Work to be completed -> Copy the following lines exactly as they appear in the records, beginning with the line that contains "How do I perform: Tick" and ending after the line that contains "will pyautogui.click(x=70, y=279).".

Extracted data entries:

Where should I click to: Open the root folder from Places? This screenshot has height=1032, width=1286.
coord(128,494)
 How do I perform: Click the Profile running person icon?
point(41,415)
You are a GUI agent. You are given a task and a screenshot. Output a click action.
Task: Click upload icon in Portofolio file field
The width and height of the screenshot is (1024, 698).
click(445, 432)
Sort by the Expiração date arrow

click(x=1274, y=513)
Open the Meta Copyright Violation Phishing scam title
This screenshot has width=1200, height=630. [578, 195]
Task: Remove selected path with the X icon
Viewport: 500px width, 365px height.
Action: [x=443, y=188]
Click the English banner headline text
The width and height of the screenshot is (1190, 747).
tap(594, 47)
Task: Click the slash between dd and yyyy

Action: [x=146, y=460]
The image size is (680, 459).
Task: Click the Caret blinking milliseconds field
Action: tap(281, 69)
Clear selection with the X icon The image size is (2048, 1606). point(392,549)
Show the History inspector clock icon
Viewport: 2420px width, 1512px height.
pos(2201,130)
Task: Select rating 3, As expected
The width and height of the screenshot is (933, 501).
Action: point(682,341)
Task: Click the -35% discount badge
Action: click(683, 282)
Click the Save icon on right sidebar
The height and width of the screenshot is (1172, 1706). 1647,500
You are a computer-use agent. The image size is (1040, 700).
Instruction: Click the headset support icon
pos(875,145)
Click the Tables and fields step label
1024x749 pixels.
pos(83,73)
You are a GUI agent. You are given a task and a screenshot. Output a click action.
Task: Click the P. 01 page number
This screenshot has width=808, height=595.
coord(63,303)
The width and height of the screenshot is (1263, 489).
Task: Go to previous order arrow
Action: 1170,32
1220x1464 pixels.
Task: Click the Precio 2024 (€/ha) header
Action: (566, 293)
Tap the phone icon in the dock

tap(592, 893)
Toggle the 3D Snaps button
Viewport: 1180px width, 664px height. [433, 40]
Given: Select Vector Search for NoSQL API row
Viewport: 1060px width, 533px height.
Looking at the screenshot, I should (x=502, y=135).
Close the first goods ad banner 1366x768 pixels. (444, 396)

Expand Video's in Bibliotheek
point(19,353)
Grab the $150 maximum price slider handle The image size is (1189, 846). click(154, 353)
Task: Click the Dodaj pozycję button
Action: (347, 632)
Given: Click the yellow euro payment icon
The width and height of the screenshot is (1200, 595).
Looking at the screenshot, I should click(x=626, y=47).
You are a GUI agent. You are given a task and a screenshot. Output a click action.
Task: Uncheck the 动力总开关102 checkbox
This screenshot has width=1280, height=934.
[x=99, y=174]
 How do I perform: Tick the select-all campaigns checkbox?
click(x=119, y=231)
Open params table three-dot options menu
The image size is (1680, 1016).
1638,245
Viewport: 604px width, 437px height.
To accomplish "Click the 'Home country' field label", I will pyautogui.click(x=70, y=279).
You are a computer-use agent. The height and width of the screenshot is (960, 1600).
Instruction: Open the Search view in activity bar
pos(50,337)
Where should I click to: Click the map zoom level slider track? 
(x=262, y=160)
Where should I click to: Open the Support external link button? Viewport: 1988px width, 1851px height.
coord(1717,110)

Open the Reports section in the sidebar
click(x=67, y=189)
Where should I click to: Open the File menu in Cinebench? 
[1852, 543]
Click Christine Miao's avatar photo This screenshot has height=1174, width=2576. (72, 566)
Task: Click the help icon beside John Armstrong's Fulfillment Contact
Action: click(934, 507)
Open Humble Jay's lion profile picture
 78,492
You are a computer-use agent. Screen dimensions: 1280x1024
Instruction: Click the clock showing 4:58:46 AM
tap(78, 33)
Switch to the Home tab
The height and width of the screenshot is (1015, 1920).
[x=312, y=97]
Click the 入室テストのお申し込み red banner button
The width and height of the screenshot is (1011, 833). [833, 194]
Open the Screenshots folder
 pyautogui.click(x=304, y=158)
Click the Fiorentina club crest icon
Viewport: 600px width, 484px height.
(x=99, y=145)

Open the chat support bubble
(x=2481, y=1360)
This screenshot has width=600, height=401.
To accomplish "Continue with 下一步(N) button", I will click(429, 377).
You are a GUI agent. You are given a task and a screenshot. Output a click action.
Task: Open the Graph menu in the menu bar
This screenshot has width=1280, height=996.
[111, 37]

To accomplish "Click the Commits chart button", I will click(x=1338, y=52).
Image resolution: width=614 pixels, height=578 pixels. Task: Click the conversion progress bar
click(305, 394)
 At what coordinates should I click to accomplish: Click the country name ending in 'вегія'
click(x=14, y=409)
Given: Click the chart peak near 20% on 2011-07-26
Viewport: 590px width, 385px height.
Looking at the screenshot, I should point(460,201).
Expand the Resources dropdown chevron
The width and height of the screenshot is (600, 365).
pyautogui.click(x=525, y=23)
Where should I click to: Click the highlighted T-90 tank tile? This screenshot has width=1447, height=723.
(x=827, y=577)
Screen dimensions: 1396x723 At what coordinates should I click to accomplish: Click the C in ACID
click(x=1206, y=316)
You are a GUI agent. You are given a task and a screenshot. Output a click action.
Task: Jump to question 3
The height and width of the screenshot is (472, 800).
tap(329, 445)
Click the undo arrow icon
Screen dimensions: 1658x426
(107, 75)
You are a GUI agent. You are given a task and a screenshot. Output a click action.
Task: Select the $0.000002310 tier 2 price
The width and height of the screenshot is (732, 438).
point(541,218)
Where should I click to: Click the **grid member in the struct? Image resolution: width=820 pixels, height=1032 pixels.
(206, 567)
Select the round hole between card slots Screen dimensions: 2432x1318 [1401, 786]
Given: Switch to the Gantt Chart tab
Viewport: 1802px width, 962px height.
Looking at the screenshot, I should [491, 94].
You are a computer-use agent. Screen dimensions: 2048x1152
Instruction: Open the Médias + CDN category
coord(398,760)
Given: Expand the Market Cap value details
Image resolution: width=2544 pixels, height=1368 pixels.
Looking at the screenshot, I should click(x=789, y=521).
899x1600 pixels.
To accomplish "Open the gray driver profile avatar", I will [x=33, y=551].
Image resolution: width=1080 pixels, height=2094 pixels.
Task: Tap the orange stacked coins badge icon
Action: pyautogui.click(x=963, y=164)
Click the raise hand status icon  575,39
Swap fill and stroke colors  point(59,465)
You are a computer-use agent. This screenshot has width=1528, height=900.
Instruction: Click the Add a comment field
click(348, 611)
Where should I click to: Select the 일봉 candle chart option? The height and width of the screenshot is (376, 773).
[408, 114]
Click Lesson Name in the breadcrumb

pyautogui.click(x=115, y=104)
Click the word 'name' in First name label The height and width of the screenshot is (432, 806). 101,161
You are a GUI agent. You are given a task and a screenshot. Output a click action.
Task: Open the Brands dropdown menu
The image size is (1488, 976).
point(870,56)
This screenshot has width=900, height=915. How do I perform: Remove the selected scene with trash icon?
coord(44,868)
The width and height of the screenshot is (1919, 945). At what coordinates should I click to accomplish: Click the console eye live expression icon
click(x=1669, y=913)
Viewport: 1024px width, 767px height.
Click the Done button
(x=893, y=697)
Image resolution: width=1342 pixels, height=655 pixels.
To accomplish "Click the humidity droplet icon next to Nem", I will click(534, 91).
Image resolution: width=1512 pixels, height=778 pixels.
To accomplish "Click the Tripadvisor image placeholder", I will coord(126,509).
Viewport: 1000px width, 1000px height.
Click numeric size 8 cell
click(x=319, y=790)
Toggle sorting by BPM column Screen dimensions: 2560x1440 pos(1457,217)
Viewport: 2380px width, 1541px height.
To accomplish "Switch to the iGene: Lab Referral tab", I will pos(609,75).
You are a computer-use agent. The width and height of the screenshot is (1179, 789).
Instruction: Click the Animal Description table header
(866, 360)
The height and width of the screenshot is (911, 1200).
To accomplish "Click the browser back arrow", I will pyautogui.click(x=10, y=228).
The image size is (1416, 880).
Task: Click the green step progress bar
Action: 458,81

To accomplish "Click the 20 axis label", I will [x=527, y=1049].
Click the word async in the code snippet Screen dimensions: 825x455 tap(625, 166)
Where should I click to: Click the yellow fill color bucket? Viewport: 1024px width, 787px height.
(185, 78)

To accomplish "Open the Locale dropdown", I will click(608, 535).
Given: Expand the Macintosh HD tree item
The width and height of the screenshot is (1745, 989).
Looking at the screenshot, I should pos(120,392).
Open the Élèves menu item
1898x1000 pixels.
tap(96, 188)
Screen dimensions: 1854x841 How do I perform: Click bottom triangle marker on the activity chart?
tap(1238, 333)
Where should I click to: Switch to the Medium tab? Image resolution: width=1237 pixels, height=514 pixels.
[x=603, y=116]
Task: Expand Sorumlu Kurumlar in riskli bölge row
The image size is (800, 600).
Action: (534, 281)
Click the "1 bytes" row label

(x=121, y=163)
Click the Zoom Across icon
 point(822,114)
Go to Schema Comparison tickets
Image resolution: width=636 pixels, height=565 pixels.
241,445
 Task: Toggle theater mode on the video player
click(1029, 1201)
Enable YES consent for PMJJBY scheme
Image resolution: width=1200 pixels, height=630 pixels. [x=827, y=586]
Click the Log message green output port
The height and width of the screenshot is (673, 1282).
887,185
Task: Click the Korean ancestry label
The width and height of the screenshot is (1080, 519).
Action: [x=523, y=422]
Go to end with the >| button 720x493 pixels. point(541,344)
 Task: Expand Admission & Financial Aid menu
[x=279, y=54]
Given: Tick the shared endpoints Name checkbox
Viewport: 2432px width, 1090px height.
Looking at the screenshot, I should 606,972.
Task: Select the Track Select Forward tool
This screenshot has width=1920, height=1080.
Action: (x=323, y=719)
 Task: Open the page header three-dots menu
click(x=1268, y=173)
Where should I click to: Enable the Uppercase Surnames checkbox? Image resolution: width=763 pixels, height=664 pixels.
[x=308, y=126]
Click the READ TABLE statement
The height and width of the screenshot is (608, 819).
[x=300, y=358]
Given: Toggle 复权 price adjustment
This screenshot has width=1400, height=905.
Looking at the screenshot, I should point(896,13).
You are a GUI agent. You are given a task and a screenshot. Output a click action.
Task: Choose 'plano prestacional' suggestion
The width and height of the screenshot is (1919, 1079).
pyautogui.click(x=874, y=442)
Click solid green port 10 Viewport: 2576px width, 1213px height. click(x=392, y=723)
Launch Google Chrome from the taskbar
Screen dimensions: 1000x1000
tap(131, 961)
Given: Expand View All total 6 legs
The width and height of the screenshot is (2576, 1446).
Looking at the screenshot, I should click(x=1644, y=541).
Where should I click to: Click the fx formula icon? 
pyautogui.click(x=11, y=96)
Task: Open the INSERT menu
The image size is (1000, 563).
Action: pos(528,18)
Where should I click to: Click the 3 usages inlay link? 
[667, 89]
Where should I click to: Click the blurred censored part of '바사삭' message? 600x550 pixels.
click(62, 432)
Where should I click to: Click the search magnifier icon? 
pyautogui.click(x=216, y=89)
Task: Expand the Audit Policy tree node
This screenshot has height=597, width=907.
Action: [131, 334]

Correct output ->
 How do I perform: Tick the select-all campaigns checkbox?
click(x=119, y=231)
Open params table three-dot options menu
The image size is (1680, 1016).
1638,245
Viewport: 604px width, 437px height.
To accomplish "Click the 'Home country' field label", I will pyautogui.click(x=70, y=279).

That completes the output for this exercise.